Jacome: “Follow that farkakteh map and we’ll be futzing around the edges of the world until the Messiah hisself becomes an old geezer dribbling into both his gatkes and his mangy white beard.”

“But the Fountain of Youth,” Samuel said. “Could it be?”

“Like nipples on a duck. They might exist, but—gevalt—they’re hard to find.”

“So we plonk our tuches in this mikveh, and splash ourselves—oy, oy, oy, mayn Got, this magic vasser, such a mechayeh—but then what?” Shlomo asked. “My scars live forever? I become a boychik, maidel-soft as an unborn elbow but still I toddle around with the Bible scraped into my skin?”

“No matter where we go, there we are,” Yahíma said. “We might as well follow ourselves.”

“Feh.

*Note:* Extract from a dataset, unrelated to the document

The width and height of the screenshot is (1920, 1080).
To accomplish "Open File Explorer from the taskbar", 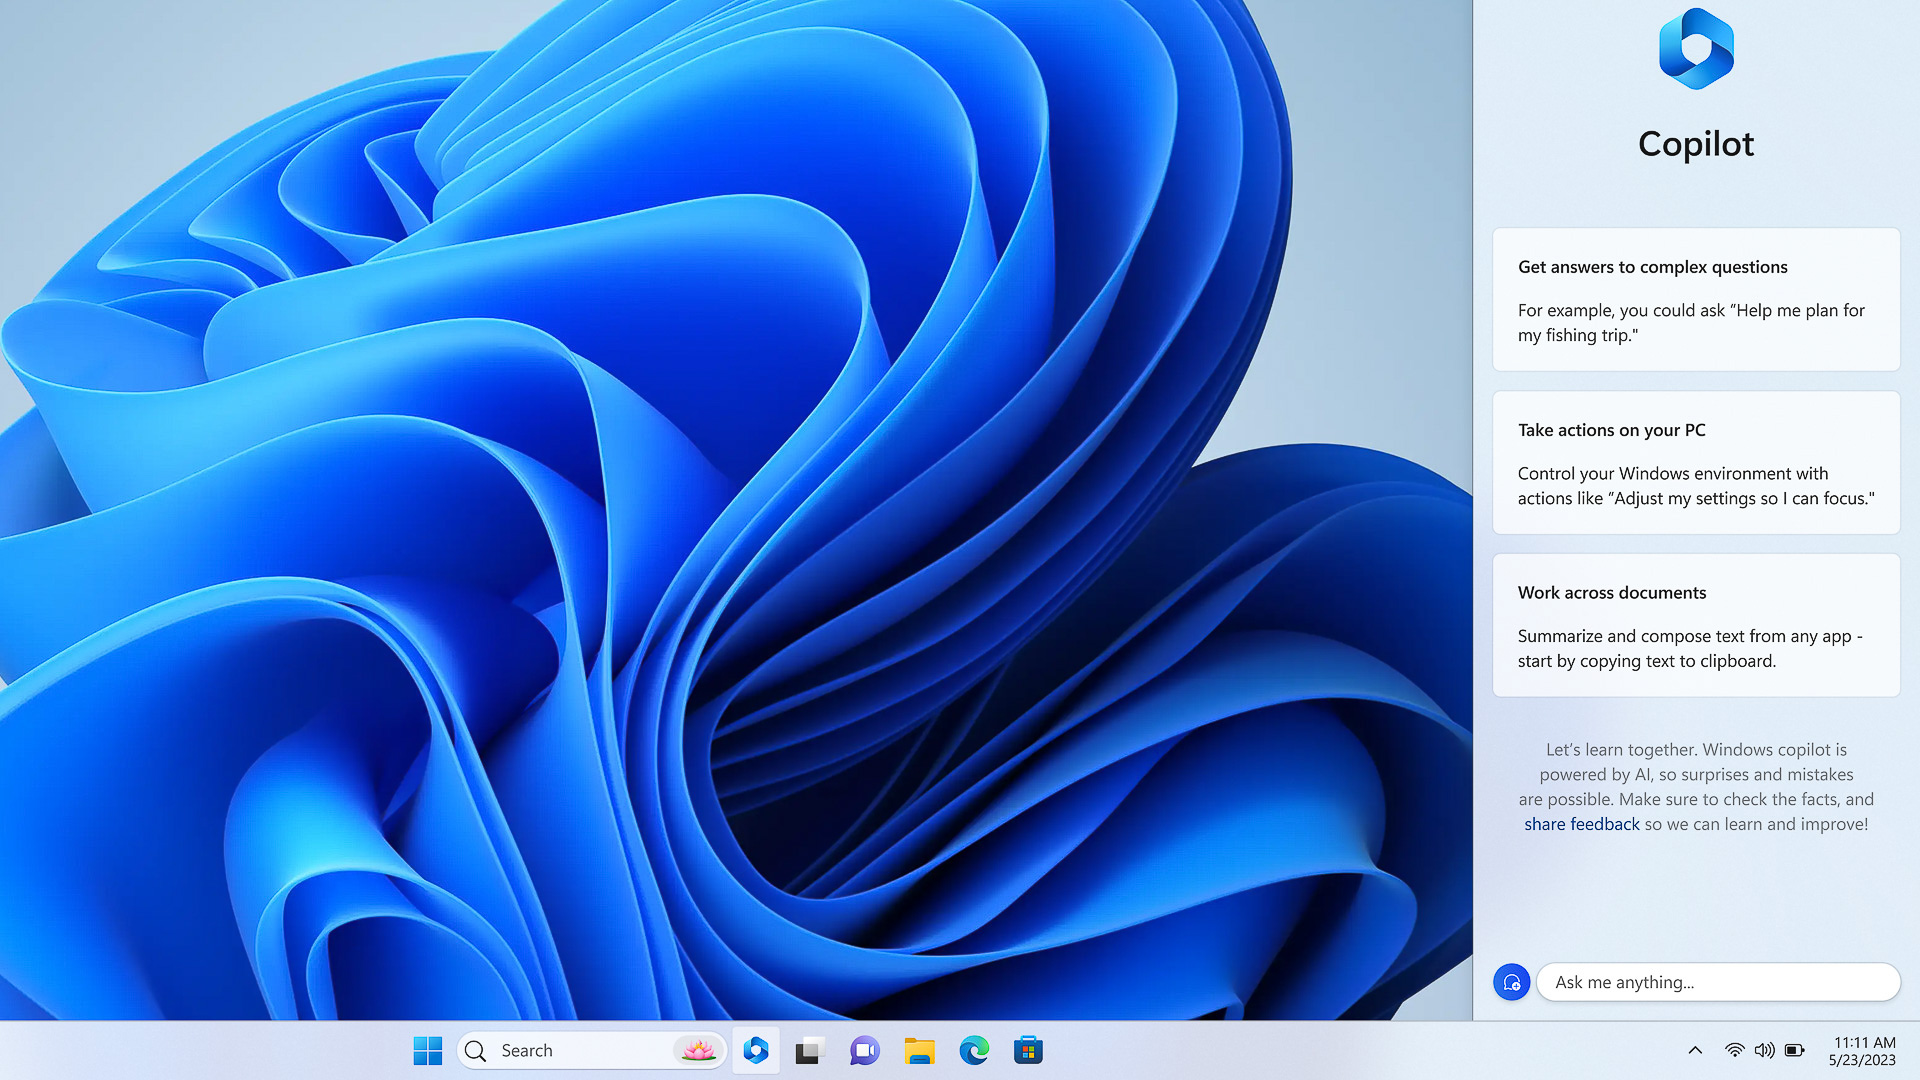I will 919,1050.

Only if we could leave ourselves behind,” Fernández said.

“We’d have to sail swiftly then,” Ham signed. “Quicker than words and memory.”

“Or Jacome’s temper,” Fernández said.

Jacome raised his fist. “So quick even your mother knows your pig-ugly mieskeit snout was ’cause of the clobbering I gave you before I met you.” He took a titanic swig of rum. “Because I knew you’d deserve it.”

Isaac tightened the tefillin straps holding his hooked hand, and then scritched his head with the point. There was wisdom there, but also fleas. “So if this fountain is the shvitz of memory, and we walk away barnacle free, fresh like a Shabbos tablecloth and empty as the shelves in the shlemiel library of Chelm, then, without tsuris, we could go back to fressing on gold and shteching the Spanish with our swords. If we live forever, we live forever. We’d be übermenschen who could neither be karsted by arquebus nor cratered by pox.”

“Ver veyst? It’d takeh be a very Jewish fountain that makes a Yid immortal but not live forever,” Fernández said. “I’d still look side-to-side and up-and-down before crossing the boulevard.”

“Or jumping out a caravel,” Yahíma added.

“But nu,” Isaac continued. “If this water was good for nothing more than swabbing molluscs from the wrinkled hulls of our beytsim, it’d be worth gold when bottled and sold to the worthy shlemiels of Europe. Map. Books. Exotic puddle. Testimonials. It’s the story not the steak. The brocheh not the brisket.”

Finally, we voted.

Moishe taught me an old saying: Di tsung iz nisht in goles. The tongue is not in exile. And it was true, we’d lost everything but our accent. Takeh, many of us had gained one. We were wandering Jews and had no home. So, we might as well wander. We counted hands: We’d seek the book. It was as much home as anywhere.





We began to sail toward our treasure, following the bottom of the pannikin, the shikkering gourd, the North Star, Polaris. Our book at the end of Ursa Minor Beta. Our home at the end of the Little Bear’s tail. Moishe and I would soon dishwash our hearts in the soapy, soul-scrubbing waters of the Fountain: a map, a book, and then a quick dunk and some bobbing for rebirth in the metaphysical lagoon.

How did we feel about this? If there’s a word to describe it, ach, it’s not on this parrot’s tongue.

Isaac the Blind was at the helm. Shlomo, Ham and Samuel hauled the sheets. I flew to become the polyglot tittle—the dot—on the mainmast’s “i.”